Встать князю помогли набежавшие стражники. Только столкнув противника, князь понял, что ещё раньше того пробила стрела, оттого и ослабел нападавший, оттого и сломался. В темноте стреляют редко, только в самых крайних случаях, но здесь, у распахнутой двери бани, фигуры сражающихся освещены тёплым рыжим светом, и стражники решились. Стрела побыстрее достанет!
Вся схватка заняла краткое время. Но посекли парильщиков добротно. Филина насмерть. Тёмный едва ли выживет. Куцаю довеку быть одноруким, залил кровью сугробы, пока наложили тряпки да перетянули рану. А князя, хоть и живого, но порезанного всюду, грудь, живот, руки, всё посёк меч, утащили в дом, высказывая самые добрые пожелания. Их послушать, выходило, что он ныне так здоров, как никогда, а для полного счастья не хватает стрелы в хребте!
Ночь ещё не началась, а во двор ломились соседи, к ограде сбегались вооружённые дружинники, и зрела смута! Никто никому не верил, требовали вызвать князя, чтоб услышать правду из его уст! А кто вызовет? Кто решится тащить квёлого на потеху толпе? Мало ли умных, стрелу пустить недолго, да и как понять, что на уме собравшихся? Чьи они? Город всё больше тревожился, гудел, распадался на враждующие лагеря! Сновали всадники! Горбань стягивал к подворью свои сотни, но появился Бочкарь, и едва не вспыхнул пожар сечи. Сложить мечи наместник отказался, а оружного к князю не пустили.
– Что там? – спрашивал князь, порываясь подняться. Но его успокаивали, удерживали, отговаривались пустыми словами. Наконец появился Горбань. Ответил.
– Одного взяли живым, двоих успели допросить, пока дышали, – доложил он князю. – То люди Бочкаря. Самолично послал! Но не признается. Вывести убийцу, чтоб народ услыхал правду?! Как думаешь?

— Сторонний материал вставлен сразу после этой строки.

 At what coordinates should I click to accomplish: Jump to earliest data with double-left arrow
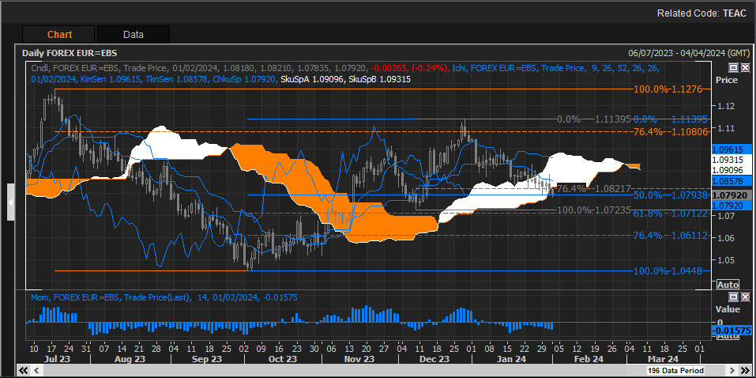pos(24,370)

Князь не ответил, сел на ложе, подождал, пока слабость и круги перед глазами рассеются, позвал телохранителя и велел:
– Дай рубаху! Всё одно уж. Порты, сапоги. Да кожух просторный. – Потом сказал Горбаню: – Выведешь, как я велю. Много твоих людей? А? Сумеешь город прополоть, так, чтоб... так, чтоб не страдали невинные? Отдели зёрна от плевел! Обещай доносчику половину! Обещай виновному жизнь! Пусть сложат оружие. Снимай только самый верх! Саму плесень с кадушки!
И князь вышел к народу. Вышел в темноте, велев не зажигать огня, и в грозной тишине обратился к киевлянам, укоряя за коварство. Говор стихал, словно волна катилась по головам, уже и отдалённые прислушивались к речи правителя, старались убедиться, не обман ли?
– Вы меня звали для порядка? Или чтоб убить?! Кто клялся в верности? Где ваша помощь, люди?!
Следом, повинуясь Горбаню, вынесли измытаренного наёмника. Тот упал на колени, повторил слова об измене, указал на Бочкаря!
Толпа, до той поры питавшаяся слухами, вобрала в себя гневные искры. Горбань не мог докричаться до людей! Владимира поспешили увести. А возле княжеского двора началась сумятица. Бочкарь и его соратники биты в первые же мгновенья, простолюдины, искавшие виноватого, получили ясное указание – вот ворог! Но стихийный погром не так легко остановить! Да никто и не останавливал. Подручные Горбаня сновали в толпе, подсказывая, где скрываются злоумышленники, направляя возмущение в нужную сторону. И массы кинулись к дворам верхушки, не разбирая, кто прав, кто виноват, калеча слуг и родственников, сжигая амбары, растаскивая добро, уводя коней и скотину. Кто мог остановить людей?! Власть? Дружину не успели поднять, а сотни Бочкаря, узнав о гибели старшины, поспешно рассеялись. Ковалей тоже не пощадили, горячая рука – она и есть горячая. О мстительности молчаливого Горбаня наслышаны. Противоборство без воеводы на челе, без Бочкаря, обещавшего скорый и щедрый раздел Киева, – бессмыслица. Каждый спешил укрыться, надеясь сохранить хоть ту малость золота, что досталась в последний момент, в глубине души подозревая, что эти богатства могут обернуться смертельной бедой!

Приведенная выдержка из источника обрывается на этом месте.